§ OBIETTIVO DICHIARATO A
Stabilisci se ciascuna affermazione concorda con la sezione del documento: (i) entrano in comunione soltanto i redditi che sussistono ancora al momento dello scioglimento; (ii) la tesi ha ricevuto l’avallo della Corte di legittimità in diversi arresti; (iii) i proventi dell’attività separata dei coniugi entrano in comunione solo dopo lo scioglimento. Per ognuna rispondi sì o no e cita tra virgolette le parole decisive della sezione.
§ OBIETTIVO DICHIARATO B
Indica, per favore, quali sentenze della Corte sono richiamate nella sezione del documento.

In realtà, il fulcro del ragionamento è che costituiscono oggetto della comunione ai sensi dell’art. 177 c.c., lett. c), non solo quei redditi per i quali si riesca a dimostrare che sussistano ancora al momento dello scioglimento della comunione, ma anche quelli, percetti e percipiendi, rispetto ai quali il coniuge titolare non riesca a dimostrare che siano stati consumati per il soddisfacimento dei bisogni della famiglia o per investimenti già caduti in comunione.
La impostazione in diritto riecheggia una tesi che ha ricevuto l’avallo in diversi arresti della Corte di legittimità.
Si vuoi fare riferimento alle sentenze nn. 8865/1996, 9355/1997 e 14897/2000 nelle quali, da collimanti angoli visuali, la Corte si è occupata sia della problematica dell’individuazione del momento in cui i proventi dell’attività separata di ognuno dei coniugi entrano a far parte della comunione legale, sia della questione, che a quella problematica è strettamente collegata, della titolarità dei beni acquistati, con denaro proprio, dal singolo coniuge.
Denominatore comune di tali sentenze e il principio, che innerva le statuizioni di quella impugnata, per cui i proventi dell’attività separata dei coniugi, contemplati all’ art. 177 c.c., lettera c), entrano immediatamente e di pieno diritto a far parte della comunione.

§ DATI FORNITI
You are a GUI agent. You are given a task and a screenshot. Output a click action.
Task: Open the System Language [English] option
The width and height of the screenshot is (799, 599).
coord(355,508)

§ RISULTATO OTTENUTO A
(i) No: "non solo quei redditi per i quali si riesca a dimostrare che sussistano ancora al momento dello scioglimento della comunione, ma anche quelli, percetti e percipiendi"
(ii) Sì: "ha ricevuto l’avallo in diversi arresti della Corte di legittimità"
(iii) No: "entrano immediatamente e di pieno diritto a far parte della comunione"

§ RISULTATO OTTENUTO B
Le sentenze nn. 8865/1996, 9355/1997 e 14897/2000.